● Brief:
Copy out the records word for word, from the first line through the line that contains "click(x=849, y=62)", including that line.

● Provided entries:
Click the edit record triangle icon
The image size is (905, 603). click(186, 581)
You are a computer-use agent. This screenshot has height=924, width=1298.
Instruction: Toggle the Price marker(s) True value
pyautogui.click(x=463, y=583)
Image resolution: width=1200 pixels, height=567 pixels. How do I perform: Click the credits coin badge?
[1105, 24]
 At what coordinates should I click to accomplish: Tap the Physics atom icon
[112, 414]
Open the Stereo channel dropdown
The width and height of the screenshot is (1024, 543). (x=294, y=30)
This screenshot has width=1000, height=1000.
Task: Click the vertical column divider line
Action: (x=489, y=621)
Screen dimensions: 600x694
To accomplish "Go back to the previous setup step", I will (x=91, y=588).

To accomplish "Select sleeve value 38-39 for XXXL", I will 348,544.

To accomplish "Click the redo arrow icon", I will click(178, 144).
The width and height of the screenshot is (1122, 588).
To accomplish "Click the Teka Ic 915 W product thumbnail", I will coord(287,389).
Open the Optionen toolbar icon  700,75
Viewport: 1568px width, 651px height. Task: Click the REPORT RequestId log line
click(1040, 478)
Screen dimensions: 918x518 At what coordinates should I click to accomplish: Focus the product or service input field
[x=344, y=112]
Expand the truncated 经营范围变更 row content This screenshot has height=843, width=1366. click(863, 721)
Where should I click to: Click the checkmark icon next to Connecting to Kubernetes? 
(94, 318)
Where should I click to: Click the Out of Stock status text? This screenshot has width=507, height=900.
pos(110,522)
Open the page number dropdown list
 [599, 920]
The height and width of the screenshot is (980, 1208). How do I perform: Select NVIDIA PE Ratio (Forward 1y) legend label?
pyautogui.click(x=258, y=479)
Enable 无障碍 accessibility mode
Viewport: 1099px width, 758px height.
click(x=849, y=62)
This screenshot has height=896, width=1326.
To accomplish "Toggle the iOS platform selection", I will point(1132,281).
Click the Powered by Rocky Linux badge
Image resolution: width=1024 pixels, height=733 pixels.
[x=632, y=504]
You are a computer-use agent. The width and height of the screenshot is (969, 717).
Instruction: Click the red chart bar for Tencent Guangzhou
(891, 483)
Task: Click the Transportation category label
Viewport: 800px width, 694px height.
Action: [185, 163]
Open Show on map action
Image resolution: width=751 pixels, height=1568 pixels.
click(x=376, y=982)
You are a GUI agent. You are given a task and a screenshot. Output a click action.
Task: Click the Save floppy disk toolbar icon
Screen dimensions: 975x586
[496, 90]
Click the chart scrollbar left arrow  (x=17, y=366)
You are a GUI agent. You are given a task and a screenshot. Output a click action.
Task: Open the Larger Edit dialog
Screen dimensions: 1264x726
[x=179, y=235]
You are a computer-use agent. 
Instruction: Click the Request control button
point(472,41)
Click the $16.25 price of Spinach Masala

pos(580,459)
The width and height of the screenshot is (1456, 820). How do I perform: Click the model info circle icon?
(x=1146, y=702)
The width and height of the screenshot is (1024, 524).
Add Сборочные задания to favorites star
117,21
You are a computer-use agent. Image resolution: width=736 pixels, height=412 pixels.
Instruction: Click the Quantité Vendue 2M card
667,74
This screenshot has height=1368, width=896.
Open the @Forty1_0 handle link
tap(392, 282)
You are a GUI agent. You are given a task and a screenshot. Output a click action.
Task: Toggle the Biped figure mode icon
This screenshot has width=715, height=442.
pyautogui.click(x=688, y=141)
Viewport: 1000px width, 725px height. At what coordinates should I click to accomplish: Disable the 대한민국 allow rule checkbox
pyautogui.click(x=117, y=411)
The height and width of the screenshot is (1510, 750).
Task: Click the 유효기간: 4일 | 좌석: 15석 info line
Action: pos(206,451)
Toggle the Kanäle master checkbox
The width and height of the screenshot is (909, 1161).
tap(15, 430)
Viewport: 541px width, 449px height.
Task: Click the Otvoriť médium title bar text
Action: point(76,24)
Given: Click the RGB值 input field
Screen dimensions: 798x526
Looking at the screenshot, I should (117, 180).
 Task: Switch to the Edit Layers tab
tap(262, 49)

● Worked solution:
Click the edit record triangle icon
The image size is (905, 603). click(186, 581)
You are a computer-use agent. This screenshot has height=924, width=1298.
Instruction: Toggle the Price marker(s) True value
pyautogui.click(x=463, y=583)
Image resolution: width=1200 pixels, height=567 pixels. How do I perform: Click the credits coin badge?
[1105, 24]
 At what coordinates should I click to accomplish: Tap the Physics atom icon
[112, 414]
Open the Stereo channel dropdown
The width and height of the screenshot is (1024, 543). (x=294, y=30)
This screenshot has width=1000, height=1000.
Task: Click the vertical column divider line
Action: (x=489, y=621)
Screen dimensions: 600x694
To accomplish "Go back to the previous setup step", I will (x=91, y=588).

To accomplish "Select sleeve value 38-39 for XXXL", I will 348,544.

To accomplish "Click the redo arrow icon", I will click(178, 144).
The width and height of the screenshot is (1122, 588).
To accomplish "Click the Teka Ic 915 W product thumbnail", I will coord(287,389).
Open the Optionen toolbar icon  700,75
Viewport: 1568px width, 651px height. Task: Click the REPORT RequestId log line
click(1040, 478)
Screen dimensions: 918x518 At what coordinates should I click to accomplish: Focus the product or service input field
[x=344, y=112]
Expand the truncated 经营范围变更 row content This screenshot has height=843, width=1366. click(863, 721)
Where should I click to: Click the checkmark icon next to Connecting to Kubernetes? 
(94, 318)
Where should I click to: Click the Out of Stock status text? This screenshot has width=507, height=900.
pos(110,522)
Open the page number dropdown list
 [599, 920]
The height and width of the screenshot is (980, 1208). How do I perform: Select NVIDIA PE Ratio (Forward 1y) legend label?
pyautogui.click(x=258, y=479)
Enable 无障碍 accessibility mode
Viewport: 1099px width, 758px height.
click(x=849, y=62)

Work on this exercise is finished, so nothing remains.